Weduwen verliezen zaak tegen Shell: omkoping niet bewezen
De Nigeriaanse weduwen die Shell medeverantwoordelijk houden voor de dood van hun echtgenoten in 1995, hebben volgens de rechter geen sluitend bewijs geleverd voor hun beschuldigingen. De rechtbank in Den Haag oordeelt dat niet is bewezen dat Shell destijds betrokken was bij het omkopen van getuigen.
Verklaringen die getuigen tijdens de zaak hebben afgelegd over omkoping berusten ‘voor een groot deel op aannames en interpretaties’, oordeelt de rechtbank. Die zijn ‘onvoldoende concreet om te constateren dat het geld echt afkomstig was’ van de Nigeriaanse tak van Shell.
Vier weduwen hadden Shell met een civiele zaak aangeklaagd. Zij stellen dat het olie- en gasbedrijf diverse Nigerianen heeft omgekocht om valse getuigenissen af te leggen. Mede op basis van die getuigenissen werden volgens hen de zogeheten Ogoni Negen veroordeeld en geëxecuteerd.

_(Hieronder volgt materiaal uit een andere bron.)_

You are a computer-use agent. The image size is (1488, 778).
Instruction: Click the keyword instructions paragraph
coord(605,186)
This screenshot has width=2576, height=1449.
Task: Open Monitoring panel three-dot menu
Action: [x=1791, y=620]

De negen activisten protesteerden in de jaren negentig tegen de manier waarop Shell olie won in de Nigerdelta. Ze kregen de schuld van de moord op vier lokale leiders, een jaar eerder. Internationaal werd de zaak tegen hen als schijnproces beschouwd.
Gerechtigheid
Esther Kiobel en de drie andere weduwen zijn sindsdien op zoek naar gerechtigheid. Ze eisten excuses en een schadevergoeding. De vrouwen beschuldigen Shell ervan dat het de Nigeriaanse regering aanmoedigde om de protesten tegen olievervuiling de kop in te drukken.
Tijdens de behandeling van de rechtszaak verklaarden twee Nigerianen dat ze in opdracht van het olie- en gasbedrijf geld ontvingen om valse verklaringen tegen de activisten af te leggen. Namen van Shell-medewerkers konden ze echter niet noemen.
Shell wees alle beschuldigingen van de hand en stelt dat er ‘geen gronden zijn voor de aantijgingen’. De advocaten van Shell voerden aan dat de top van het bedrijf destijds nog om clementie vroeg bij de toenmalige dictator, Sani Abacha, maar dat mocht niet baten. Eerder probeerde het olie- en gasbedrijf de hele zaak tegen te houden omdat die verjaard zou zijn, maar de rechtbank ging daar niet in mee.